Heavy: An American Memoir(55)



“I don’t think I love my students in healthy ways,” I told you. “I don’t think I know how.”

? ? ?

Four days later, you called and asked me to send twenty-five hundred dollars for a medicine your state insurance didn’t cover. I didn’t even ask what it was for. I just wired the money, and waited for the now twenty-five-hundred-dollar leather living room set I didn’t want to be delivered in the first place.

I spent the next few months in my classroom, in office hours, writing, exercising, taking care of students, and sending you more money. I’d gone from teaching three courses at Vassar to teaching six to being offered a job there on the tenure track. A month after I was put on the tenure track, you left to do more work in Cuba. I was the only one in the family who knew you’d gone. You didn’t want Grandmama to worry. You called me as soon as you made it back. Instead of telling me about your trip, you told me the fireplace in the house was decaying and the house needed a new foundation as soon as possible. You said squirrels infested the house and you could hear them running through the kitchen at night.

“Ain’t nothing in that kitchen for them to eat,” I told you, “unless they eating spoiled buttermilk and old Bisquick.”

“The man is in there fixing the fireplace now,” you said, “but I don’t have enough money to pay him. Can you wire a thousand dollars, Kie? I need five hundred for the fireplace and five hundred for a new furnace.”

“Can I speak to him?”

“What did you say? You’re breaking up.”

“Can I speak to the person fixing the place?” I asked you. “Maybe I can get him to lower his price.”

The phone went dead.

I called you back. There was no answer.

I called Grandmama and asked her if you could stay with her until the fireplace got fixed, since squirrels were running through the house.

“What kind of squirrels and thangs you talking about, Kie?”

“I heard there were squirrels all in the house because the chimney cracked.”

“Naw,” Grandmama said, “I was over to Jackson yesterday and I ain’t see no squirrels. The air wasn’t working and the plumbing was broken, but wasn’t no squirrels and thangs running around. What in the world is you talking about?”

“That’s what I’m asking you,” I said. “How can the plumbing and air be broken when I sent her money for that a few weeks ago?”

“Kie.” Grandmama held the pause. “Kie, listen to me. That house is crumbling around her and something in this milk ain’t clean. You hear me? Somebody stole my checkbook, my credit cards, the little money I had in my closet, too. I wasn’t gonna say nothing about it, but this is getting ridiculous.”

“What are you talking about? Who is somebody?”

“I’m talking about don’t let somebody play you for no fool. God give you five senses for a reason.”

I closed my flip phone and sat on the tacky leather couch. Since working at Vassar, I gave you tens of thousands of dollars for mortgages, engines, groceries, and doctor bills. Sometimes I contacted the places you owed and paid them directly. I never asked myself how someone who made twice as much as I made could be broke the second week into every month. I didn’t care. You’d taken care of me for half of my life, and I wanted, as much as I could, to take care of you. But I wasn’t rich. And I just wanted to know where my money was going if it wasn’t going where you said it was.

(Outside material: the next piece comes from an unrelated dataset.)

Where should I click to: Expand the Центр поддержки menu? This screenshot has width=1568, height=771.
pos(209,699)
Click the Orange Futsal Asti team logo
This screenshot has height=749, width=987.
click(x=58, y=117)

You called me back from the grocery store and told me to wire the money immediately. I told you that something felt strange and I didn’t feel right wiring money without talking to the person I was supposedly paying. I’d just given you the fourteen thousand dollars I had in savings for a down payment on an SUV you said would make you feel safer, and if I was going to send you another thousand, I just needed to know we were getting the best deal we could get.

You hung up in my face again.

I called you back, but you still wouldn’t answer. I told your voice mail I could send more money but I needed to know what I was sending money for. I didn’t tell your voice mail Grandmama said somebody stole her money. I didn’t tell your voice mail I was starving myself, or that I was in the midst of confusing teaching with parenting and befriending and loving. “Please call me back,” I said.

I put on my shoes, took off my shirt, and told my body I was going to run twenty miles that night. My body did not want to run twenty miles that night because it played three hours of ball and ran six miles earlier. My body wanted water. It wanted its first good night’s sleep in five years. It wanted more than a thousand calories. I ignored what my body wanted because nothing my body wanted would get me beneath 160 pounds.

Twenty-three miles later, I limped in the house drenched in sweat, buzzing from endorphins. I stepped heavy on the scale and watched the number get smaller and smaller.

290.

275.

250.

225.

205.

190.

183.

175.

165.

159.3.

I was the lightest I’d ever been since I was nine years old. I checked my messages, hoping you’d called me back. You had not. I took a shower and sat on my bed. When I went to get up and call you again, I could not stand. The blood in my left leg, from the top of my ass to the tip of my big toe, felt like it was boiling. I told myself if I drank water and just fell asleep on the floor, I would recover.